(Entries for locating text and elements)
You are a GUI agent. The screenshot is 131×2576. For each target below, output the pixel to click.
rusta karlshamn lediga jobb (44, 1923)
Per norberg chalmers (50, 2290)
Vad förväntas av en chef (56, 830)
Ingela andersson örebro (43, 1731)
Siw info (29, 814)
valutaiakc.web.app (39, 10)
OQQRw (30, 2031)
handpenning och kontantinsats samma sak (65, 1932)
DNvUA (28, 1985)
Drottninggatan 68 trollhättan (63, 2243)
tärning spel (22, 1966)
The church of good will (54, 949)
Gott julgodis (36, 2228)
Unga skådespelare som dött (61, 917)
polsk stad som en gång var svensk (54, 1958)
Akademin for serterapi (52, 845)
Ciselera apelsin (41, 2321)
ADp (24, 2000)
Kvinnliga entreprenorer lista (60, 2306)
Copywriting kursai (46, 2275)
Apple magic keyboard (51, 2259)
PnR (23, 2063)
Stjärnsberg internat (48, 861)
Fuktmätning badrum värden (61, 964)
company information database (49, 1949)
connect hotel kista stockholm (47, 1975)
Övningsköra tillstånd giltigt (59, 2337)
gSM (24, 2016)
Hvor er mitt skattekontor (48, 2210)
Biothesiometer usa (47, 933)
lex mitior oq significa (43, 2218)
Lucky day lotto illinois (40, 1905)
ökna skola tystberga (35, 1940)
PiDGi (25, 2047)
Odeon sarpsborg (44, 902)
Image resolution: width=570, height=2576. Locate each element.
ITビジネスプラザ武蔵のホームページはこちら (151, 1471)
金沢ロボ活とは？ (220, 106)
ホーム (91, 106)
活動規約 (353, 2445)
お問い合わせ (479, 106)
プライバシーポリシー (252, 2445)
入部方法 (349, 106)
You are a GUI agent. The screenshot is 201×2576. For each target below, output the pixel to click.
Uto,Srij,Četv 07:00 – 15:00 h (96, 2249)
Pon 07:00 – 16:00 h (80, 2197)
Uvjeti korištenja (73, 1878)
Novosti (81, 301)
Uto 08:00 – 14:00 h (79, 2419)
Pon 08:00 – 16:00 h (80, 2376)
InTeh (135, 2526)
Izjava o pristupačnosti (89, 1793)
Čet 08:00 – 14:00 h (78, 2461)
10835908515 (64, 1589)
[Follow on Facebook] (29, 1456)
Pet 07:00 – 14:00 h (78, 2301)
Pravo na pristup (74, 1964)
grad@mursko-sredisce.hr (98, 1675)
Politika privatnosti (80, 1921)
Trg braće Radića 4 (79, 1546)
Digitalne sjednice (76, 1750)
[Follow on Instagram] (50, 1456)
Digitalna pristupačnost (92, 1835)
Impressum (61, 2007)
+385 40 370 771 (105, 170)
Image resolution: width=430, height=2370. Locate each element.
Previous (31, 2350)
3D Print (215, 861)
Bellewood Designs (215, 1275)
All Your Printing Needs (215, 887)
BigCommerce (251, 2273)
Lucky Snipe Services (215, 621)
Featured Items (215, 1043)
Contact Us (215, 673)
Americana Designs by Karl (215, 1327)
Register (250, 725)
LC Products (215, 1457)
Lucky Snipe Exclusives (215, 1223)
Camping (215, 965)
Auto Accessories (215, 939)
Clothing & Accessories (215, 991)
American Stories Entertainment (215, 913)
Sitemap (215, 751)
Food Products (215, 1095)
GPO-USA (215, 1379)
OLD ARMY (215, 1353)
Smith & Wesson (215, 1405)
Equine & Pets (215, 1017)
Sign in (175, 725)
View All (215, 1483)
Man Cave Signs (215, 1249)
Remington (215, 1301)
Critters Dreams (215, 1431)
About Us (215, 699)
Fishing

WHAT YOU ARE ASKED TO DO = Pull out every line of the records that includes the string "width" and copy each of those lines in full.

TASK RESPONSE =
Image resolution: width=570, height=2576. Locate each element.
Image resolution: width=430, height=2370. Locate each element.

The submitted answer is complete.